■ To do: Set the data down again, exactly as it appears below.

■ Task material:
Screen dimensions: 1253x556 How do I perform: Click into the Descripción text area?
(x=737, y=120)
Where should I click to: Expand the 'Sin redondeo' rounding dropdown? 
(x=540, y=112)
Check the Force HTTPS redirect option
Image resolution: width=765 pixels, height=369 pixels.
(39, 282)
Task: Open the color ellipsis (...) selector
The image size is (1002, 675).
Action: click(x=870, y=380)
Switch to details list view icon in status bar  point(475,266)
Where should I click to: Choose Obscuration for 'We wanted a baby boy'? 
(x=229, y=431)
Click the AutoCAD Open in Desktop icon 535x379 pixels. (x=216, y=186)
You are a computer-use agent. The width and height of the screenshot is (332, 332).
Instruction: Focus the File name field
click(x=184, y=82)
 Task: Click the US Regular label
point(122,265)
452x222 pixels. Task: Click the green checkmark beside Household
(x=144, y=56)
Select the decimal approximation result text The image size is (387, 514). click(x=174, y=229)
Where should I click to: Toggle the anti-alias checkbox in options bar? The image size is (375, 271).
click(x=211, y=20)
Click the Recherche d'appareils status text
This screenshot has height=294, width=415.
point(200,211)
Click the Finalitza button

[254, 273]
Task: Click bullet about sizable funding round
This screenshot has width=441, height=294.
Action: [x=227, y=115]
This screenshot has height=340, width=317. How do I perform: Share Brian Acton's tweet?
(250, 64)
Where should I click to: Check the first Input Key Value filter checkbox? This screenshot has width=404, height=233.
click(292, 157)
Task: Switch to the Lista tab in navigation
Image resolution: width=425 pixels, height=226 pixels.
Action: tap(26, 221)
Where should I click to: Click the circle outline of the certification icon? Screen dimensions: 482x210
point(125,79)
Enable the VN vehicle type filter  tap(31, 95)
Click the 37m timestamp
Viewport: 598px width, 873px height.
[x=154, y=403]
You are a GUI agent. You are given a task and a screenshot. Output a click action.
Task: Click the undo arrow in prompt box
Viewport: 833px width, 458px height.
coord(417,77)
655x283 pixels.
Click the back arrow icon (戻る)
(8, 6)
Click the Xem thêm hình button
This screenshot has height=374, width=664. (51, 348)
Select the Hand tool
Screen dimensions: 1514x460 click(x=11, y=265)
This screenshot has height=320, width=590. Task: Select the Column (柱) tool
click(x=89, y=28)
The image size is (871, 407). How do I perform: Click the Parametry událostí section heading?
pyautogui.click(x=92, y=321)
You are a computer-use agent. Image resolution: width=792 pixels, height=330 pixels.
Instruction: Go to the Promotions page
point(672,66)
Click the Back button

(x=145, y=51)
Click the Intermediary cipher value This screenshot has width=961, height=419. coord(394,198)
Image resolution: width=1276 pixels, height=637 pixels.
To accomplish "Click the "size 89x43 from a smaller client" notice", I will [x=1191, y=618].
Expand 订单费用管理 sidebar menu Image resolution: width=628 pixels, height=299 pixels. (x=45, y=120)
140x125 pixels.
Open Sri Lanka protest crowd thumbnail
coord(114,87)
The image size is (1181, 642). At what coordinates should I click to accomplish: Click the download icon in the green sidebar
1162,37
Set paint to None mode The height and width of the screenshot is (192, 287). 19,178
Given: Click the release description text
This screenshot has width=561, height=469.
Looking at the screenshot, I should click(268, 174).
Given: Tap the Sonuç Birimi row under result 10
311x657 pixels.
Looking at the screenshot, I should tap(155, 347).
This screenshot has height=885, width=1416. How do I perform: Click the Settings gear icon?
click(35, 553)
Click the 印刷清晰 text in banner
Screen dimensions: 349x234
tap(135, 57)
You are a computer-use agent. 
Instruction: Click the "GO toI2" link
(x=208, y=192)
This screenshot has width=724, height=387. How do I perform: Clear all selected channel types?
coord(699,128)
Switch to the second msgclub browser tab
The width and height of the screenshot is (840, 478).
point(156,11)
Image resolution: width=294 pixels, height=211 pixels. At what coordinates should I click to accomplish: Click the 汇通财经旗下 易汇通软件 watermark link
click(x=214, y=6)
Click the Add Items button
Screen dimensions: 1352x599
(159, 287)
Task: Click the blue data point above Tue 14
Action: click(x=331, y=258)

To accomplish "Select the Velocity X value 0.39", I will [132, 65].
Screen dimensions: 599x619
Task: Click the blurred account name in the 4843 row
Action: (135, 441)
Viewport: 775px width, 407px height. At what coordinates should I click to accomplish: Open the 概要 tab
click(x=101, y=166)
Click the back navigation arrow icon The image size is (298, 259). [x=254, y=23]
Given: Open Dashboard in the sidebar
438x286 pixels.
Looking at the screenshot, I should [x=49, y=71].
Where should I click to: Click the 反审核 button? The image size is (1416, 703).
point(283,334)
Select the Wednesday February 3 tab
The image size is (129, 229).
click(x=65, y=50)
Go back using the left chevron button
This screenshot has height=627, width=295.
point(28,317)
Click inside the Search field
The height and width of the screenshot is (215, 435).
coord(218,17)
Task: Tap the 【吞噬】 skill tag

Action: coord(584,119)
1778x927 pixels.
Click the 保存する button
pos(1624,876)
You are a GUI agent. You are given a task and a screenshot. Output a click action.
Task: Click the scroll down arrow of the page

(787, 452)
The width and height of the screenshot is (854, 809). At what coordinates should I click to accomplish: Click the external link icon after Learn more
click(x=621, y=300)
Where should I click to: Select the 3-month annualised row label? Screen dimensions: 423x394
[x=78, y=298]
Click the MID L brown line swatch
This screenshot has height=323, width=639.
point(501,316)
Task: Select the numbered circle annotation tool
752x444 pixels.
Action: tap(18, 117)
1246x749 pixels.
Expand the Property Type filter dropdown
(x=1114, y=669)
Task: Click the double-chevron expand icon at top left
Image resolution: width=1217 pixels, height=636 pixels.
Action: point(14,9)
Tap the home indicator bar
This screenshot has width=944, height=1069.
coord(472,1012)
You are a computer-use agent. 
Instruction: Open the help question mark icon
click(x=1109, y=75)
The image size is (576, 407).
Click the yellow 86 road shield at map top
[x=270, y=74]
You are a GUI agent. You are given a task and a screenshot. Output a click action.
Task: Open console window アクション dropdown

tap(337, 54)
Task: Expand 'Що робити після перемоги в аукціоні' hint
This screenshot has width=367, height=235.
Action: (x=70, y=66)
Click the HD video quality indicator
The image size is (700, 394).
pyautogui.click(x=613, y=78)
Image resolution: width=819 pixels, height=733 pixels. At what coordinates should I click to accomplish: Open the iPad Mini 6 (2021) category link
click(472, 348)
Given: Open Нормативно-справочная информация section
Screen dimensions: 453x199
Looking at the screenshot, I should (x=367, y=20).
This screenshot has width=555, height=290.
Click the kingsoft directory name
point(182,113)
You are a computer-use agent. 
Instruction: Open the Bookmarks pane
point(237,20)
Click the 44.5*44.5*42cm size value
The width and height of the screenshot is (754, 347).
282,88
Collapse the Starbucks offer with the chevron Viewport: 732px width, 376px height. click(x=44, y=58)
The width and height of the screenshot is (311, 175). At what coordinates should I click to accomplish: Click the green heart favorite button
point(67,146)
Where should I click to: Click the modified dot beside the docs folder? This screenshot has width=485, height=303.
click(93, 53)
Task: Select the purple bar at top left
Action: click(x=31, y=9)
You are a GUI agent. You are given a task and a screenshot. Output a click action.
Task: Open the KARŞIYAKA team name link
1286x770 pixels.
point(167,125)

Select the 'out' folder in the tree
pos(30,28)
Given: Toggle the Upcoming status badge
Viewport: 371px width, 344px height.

■ Answer for this exercise:
Screen dimensions: 1253x556 How do I perform: Click into the Descripción text area?
(x=737, y=120)
Where should I click to: Expand the 'Sin redondeo' rounding dropdown? 
(x=540, y=112)
Check the Force HTTPS redirect option
Image resolution: width=765 pixels, height=369 pixels.
(39, 282)
Task: Open the color ellipsis (...) selector
The image size is (1002, 675).
Action: click(x=870, y=380)
Switch to details list view icon in status bar  point(475,266)
Where should I click to: Choose Obscuration for 'We wanted a baby boy'? 
(x=229, y=431)
Click the AutoCAD Open in Desktop icon 535x379 pixels. (x=216, y=186)
You are a computer-use agent. The width and height of the screenshot is (332, 332).
Instruction: Focus the File name field
click(x=184, y=82)
 Task: Click the US Regular label
point(122,265)
452x222 pixels. Task: Click the green checkmark beside Household
(x=144, y=56)
Select the decimal approximation result text The image size is (387, 514). click(x=174, y=229)
Where should I click to: Toggle the anti-alias checkbox in options bar? The image size is (375, 271).
click(x=211, y=20)
Click the Recherche d'appareils status text
This screenshot has height=294, width=415.
point(200,211)
Click the Finalitza button

[254, 273]
Task: Click bullet about sizable funding round
This screenshot has width=441, height=294.
Action: [x=227, y=115]
This screenshot has height=340, width=317. How do I perform: Share Brian Acton's tweet?
(250, 64)
Where should I click to: Check the first Input Key Value filter checkbox? This screenshot has width=404, height=233.
click(292, 157)
Task: Switch to the Lista tab in navigation
Image resolution: width=425 pixels, height=226 pixels.
Action: tap(26, 221)
Where should I click to: Click the circle outline of the certification icon? Screen dimensions: 482x210
point(125,79)
Enable the VN vehicle type filter  tap(31, 95)
Click the 37m timestamp
Viewport: 598px width, 873px height.
[x=154, y=403]
You are a GUI agent. You are given a task and a screenshot. Output a click action.
Task: Click the undo arrow in prompt box
Viewport: 833px width, 458px height.
coord(417,77)
655x283 pixels.
Click the back arrow icon (戻る)
(8, 6)
Click the Xem thêm hình button
This screenshot has height=374, width=664. (51, 348)
Select the Hand tool
Screen dimensions: 1514x460 click(x=11, y=265)
This screenshot has height=320, width=590. Task: Select the Column (柱) tool
click(x=89, y=28)
The image size is (871, 407). How do I perform: Click the Parametry událostí section heading?
pyautogui.click(x=92, y=321)
You are a computer-use agent. Image resolution: width=792 pixels, height=330 pixels.
Instruction: Go to the Promotions page
point(672,66)
Click the Back button

(x=145, y=51)
Click the Intermediary cipher value This screenshot has width=961, height=419. coord(394,198)
Image resolution: width=1276 pixels, height=637 pixels.
To accomplish "Click the "size 89x43 from a smaller client" notice", I will [x=1191, y=618].
Expand 订单费用管理 sidebar menu Image resolution: width=628 pixels, height=299 pixels. (x=45, y=120)
140x125 pixels.
Open Sri Lanka protest crowd thumbnail
coord(114,87)
The image size is (1181, 642). At what coordinates should I click to accomplish: Click the download icon in the green sidebar
1162,37
Set paint to None mode The height and width of the screenshot is (192, 287). 19,178
Given: Click the release description text
This screenshot has width=561, height=469.
Looking at the screenshot, I should click(268, 174).
Given: Tap the Sonuç Birimi row under result 10
311x657 pixels.
Looking at the screenshot, I should tap(155, 347).
This screenshot has height=885, width=1416. How do I perform: Click the Settings gear icon?
click(35, 553)
Click the 印刷清晰 text in banner
Screen dimensions: 349x234
tap(135, 57)
You are a computer-use agent. 
Instruction: Click the "GO toI2" link
(x=208, y=192)
This screenshot has width=724, height=387. How do I perform: Clear all selected channel types?
coord(699,128)
Switch to the second msgclub browser tab
The width and height of the screenshot is (840, 478).
point(156,11)
Image resolution: width=294 pixels, height=211 pixels. At what coordinates should I click to accomplish: Click the 汇通财经旗下 易汇通软件 watermark link
click(x=214, y=6)
Click the Add Items button
Screen dimensions: 1352x599
(159, 287)
Task: Click the blue data point above Tue 14
Action: click(x=331, y=258)

To accomplish "Select the Velocity X value 0.39", I will [132, 65].
Screen dimensions: 599x619
Task: Click the blurred account name in the 4843 row
Action: (135, 441)
Viewport: 775px width, 407px height. At what coordinates should I click to accomplish: Open the 概要 tab
click(x=101, y=166)
Click the back navigation arrow icon The image size is (298, 259). [x=254, y=23]
Given: Open Dashboard in the sidebar
438x286 pixels.
Looking at the screenshot, I should [x=49, y=71].
Where should I click to: Click the 反审核 button? The image size is (1416, 703).
point(283,334)
Select the Wednesday February 3 tab
The image size is (129, 229).
click(x=65, y=50)
Go back using the left chevron button
This screenshot has height=627, width=295.
point(28,317)
Click inside the Search field
The height and width of the screenshot is (215, 435).
coord(218,17)
Task: Tap the 【吞噬】 skill tag

Action: coord(584,119)
1778x927 pixels.
Click the 保存する button
pos(1624,876)
You are a GUI agent. You are given a task and a screenshot. Output a click action.
Task: Click the scroll down arrow of the page

(787, 452)
The width and height of the screenshot is (854, 809). At what coordinates should I click to accomplish: Click the external link icon after Learn more
click(x=621, y=300)
Where should I click to: Select the 3-month annualised row label? Screen dimensions: 423x394
[x=78, y=298]
Click the MID L brown line swatch
This screenshot has height=323, width=639.
point(501,316)
Task: Select the numbered circle annotation tool
752x444 pixels.
Action: tap(18, 117)
1246x749 pixels.
Expand the Property Type filter dropdown
(x=1114, y=669)
Task: Click the double-chevron expand icon at top left
Image resolution: width=1217 pixels, height=636 pixels.
Action: point(14,9)
Tap the home indicator bar
This screenshot has width=944, height=1069.
coord(472,1012)
You are a computer-use agent. 
Instruction: Open the help question mark icon
click(x=1109, y=75)
The image size is (576, 407).
Click the yellow 86 road shield at map top
[x=270, y=74]
You are a GUI agent. You are given a task and a screenshot. Output a click action.
Task: Open console window アクション dropdown

tap(337, 54)
Task: Expand 'Що робити після перемоги в аукціоні' hint
This screenshot has width=367, height=235.
Action: (x=70, y=66)
Click the HD video quality indicator
The image size is (700, 394).
pyautogui.click(x=613, y=78)
Image resolution: width=819 pixels, height=733 pixels. At what coordinates should I click to accomplish: Open the iPad Mini 6 (2021) category link
click(472, 348)
Given: Open Нормативно-справочная информация section
Screen dimensions: 453x199
Looking at the screenshot, I should (x=367, y=20).
This screenshot has width=555, height=290.
Click the kingsoft directory name
point(182,113)
You are a computer-use agent. 
Instruction: Open the Bookmarks pane
point(237,20)
Click the 44.5*44.5*42cm size value
The width and height of the screenshot is (754, 347).
282,88
Collapse the Starbucks offer with the chevron Viewport: 732px width, 376px height. click(x=44, y=58)
The width and height of the screenshot is (311, 175). At what coordinates should I click to accomplish: Click the green heart favorite button
point(67,146)
Where should I click to: Click the modified dot beside the docs folder? This screenshot has width=485, height=303.
click(93, 53)
Task: Select the purple bar at top left
Action: click(x=31, y=9)
You are a GUI agent. You are given a task and a screenshot. Output a click action.
Task: Open the KARŞIYAKA team name link
1286x770 pixels.
point(167,125)

Select the 'out' folder in the tree
pos(30,28)
Given: Toggle the Upcoming status badge
Viewport: 371px width, 344px height.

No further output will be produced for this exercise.